Saved data entries
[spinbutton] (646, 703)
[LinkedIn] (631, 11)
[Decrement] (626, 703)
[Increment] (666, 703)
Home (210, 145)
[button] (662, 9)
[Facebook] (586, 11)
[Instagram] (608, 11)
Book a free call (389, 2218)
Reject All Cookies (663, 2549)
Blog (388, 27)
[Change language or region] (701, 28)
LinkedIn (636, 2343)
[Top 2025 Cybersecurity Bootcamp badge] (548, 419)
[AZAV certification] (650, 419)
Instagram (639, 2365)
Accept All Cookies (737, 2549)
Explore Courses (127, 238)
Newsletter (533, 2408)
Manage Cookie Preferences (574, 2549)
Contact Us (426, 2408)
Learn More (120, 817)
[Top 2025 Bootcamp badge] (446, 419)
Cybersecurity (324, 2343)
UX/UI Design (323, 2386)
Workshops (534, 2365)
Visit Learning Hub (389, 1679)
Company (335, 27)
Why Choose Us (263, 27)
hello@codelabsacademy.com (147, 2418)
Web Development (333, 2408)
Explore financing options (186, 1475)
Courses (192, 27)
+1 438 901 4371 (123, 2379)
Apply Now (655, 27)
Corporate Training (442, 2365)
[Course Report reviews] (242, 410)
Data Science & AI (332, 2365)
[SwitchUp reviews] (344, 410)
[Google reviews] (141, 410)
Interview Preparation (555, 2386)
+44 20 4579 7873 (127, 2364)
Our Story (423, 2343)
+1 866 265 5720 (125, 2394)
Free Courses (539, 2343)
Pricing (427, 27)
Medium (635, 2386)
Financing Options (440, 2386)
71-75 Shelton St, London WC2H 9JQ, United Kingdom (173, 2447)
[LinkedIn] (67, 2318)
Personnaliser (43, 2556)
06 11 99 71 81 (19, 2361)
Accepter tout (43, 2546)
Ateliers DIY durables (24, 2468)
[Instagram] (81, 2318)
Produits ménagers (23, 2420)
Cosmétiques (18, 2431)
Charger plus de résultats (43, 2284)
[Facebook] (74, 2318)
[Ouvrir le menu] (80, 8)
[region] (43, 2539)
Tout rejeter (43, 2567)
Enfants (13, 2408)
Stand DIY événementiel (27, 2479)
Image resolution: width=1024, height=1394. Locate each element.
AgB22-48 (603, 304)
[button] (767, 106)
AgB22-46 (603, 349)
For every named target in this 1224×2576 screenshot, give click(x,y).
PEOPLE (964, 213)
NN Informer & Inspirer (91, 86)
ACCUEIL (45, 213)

Task directions: Would you retype the lines above from the one with "5720 (125, 2394)" down to the one with "AgB22-48 (603, 304)", word for word, both ends included and no other lines?

Task response:
+1 866 265 5720 (125, 2394)
Free Courses (539, 2343)
Pricing (427, 27)
Medium (635, 2386)
Financing Options (440, 2386)
71-75 Shelton St, London WC2H 9JQ, United Kingdom (173, 2447)
[LinkedIn] (67, 2318)
Personnaliser (43, 2556)
06 11 99 71 81 (19, 2361)
Accepter tout (43, 2546)
Ateliers DIY durables (24, 2468)
[Instagram] (81, 2318)
Produits ménagers (23, 2420)
Cosmétiques (18, 2431)
Charger plus de résultats (43, 2284)
[Facebook] (74, 2318)
[Ouvrir le menu] (80, 8)
[region] (43, 2539)
Tout rejeter (43, 2567)
Enfants (13, 2408)
Stand DIY événementiel (27, 2479)
Image resolution: width=1024, height=1394. Locate each element.
AgB22-48 (603, 304)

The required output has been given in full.